Bastian Drolshagen said:


>





Widowman10 said:


> allright, here we go. here is a side-by-side comparison between Latrodectus and Steatoda. hopefully between these shots y'all can see the differences clearly  i tried to pick 2 similar-sized spiders.





Widowman10 said:


> another comparison of Latrodectus and Steatoda (since someone requested i do the same thing with a grossa ). again, tried to pick 2 similarly-sized spiders.


----------



## Violet (Oct 21, 2009)

This is great! The eye patterns are very interesting. I've been meaning to get some pictures of the Steatoda species over here for you. I’ll get onto it as soon as possible.


Theridiidae is such an amazing family!


----------



## Widowman10 (Oct 21, 2009)

Violet said:


> This is great! The eye patterns are very interesting. I've been meaning to get some pictures of the Steatoda species over here for you. I’ll get onto it as soon as possible.
> 
> 
> Theridiidae is such an amazing family!


haha, i was cruisin through a couple of old threads and was wondering if you'd forgotten 

and they are!!!


----------



## Violet (Oct 21, 2009)

I always find heaps when I’m gardening at work, I’ll take my camera next time.


----------



## jsloan (Oct 21, 2009)

Widowman10 said:


> *differentiating between Latrodectus and Steatoda species.*
> 
> abdomen differences: in steatoda is generally more flat, while widows have more globular type, "fast-back" abdomens, coming to a point at the spinnies.

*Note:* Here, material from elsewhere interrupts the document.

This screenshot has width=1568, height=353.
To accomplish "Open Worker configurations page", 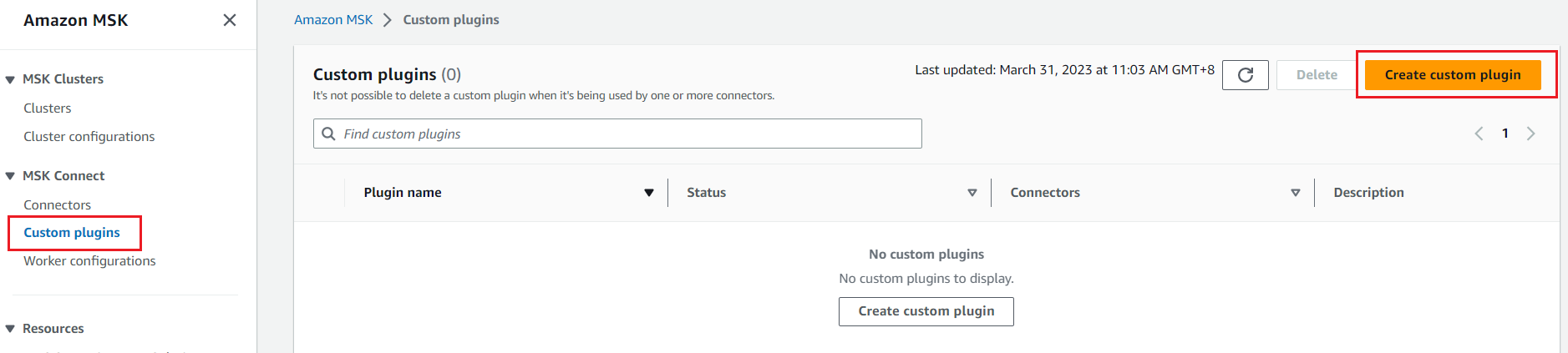I will click(x=90, y=261).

_Steatoda grossa_ is an exception to this.  Here's a drawing I made many years ago of mature male and female _S. grossa _, showing the shape of the abdomen.  The female is very much like what you described for _Latrodectus_.  _S. borealis_ is distinctly "flatter," though:


----------



## Venom (Oct 21, 2009)

Widowman...


:clap: :clap: :clap: :clap: :clap: :clap: :clap: :clap: :clap: :clap: :clap: 


VERY nice work!! This is really a great guide--you should submit this to the Articles forum.

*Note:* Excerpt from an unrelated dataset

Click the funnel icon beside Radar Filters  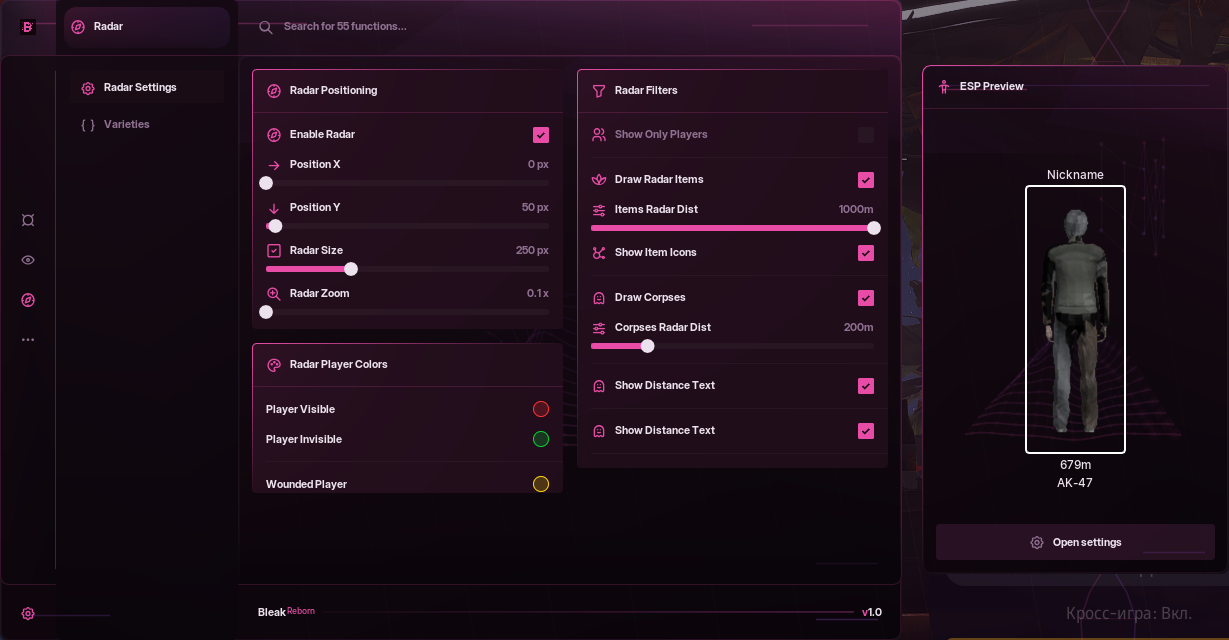coord(599,91)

Extra kudos for the brilliant side-by-side picture comparisons.


----------



## Widowman10 (Oct 21, 2009)

jsloan: yes grossa is a little more "widow-like" and that's why i posted pics with a grossa (it was you who prompted me to before ). but there are still plenty of differences and those differences are still enough. and borealis is a bit flatter, yes.

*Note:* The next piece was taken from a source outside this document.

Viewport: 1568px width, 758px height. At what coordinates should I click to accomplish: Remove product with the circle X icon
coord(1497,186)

venom: thank you sir :worship:


----------



## jsloan (Oct 21, 2009)

Widowman10 said:


> jsloan: yes grossa is a little more "widow-like" and that's why i posted pics with a grossa (it was you who prompted me to before ). but there are still plenty of differences and those differences are still enough. and borealis is a bit flatter, yes.


I understand; and I was just pointing out some similarities, not trying to criticize your presentation per se.  _S. grossa_ is not called the "false widow" for nothing.  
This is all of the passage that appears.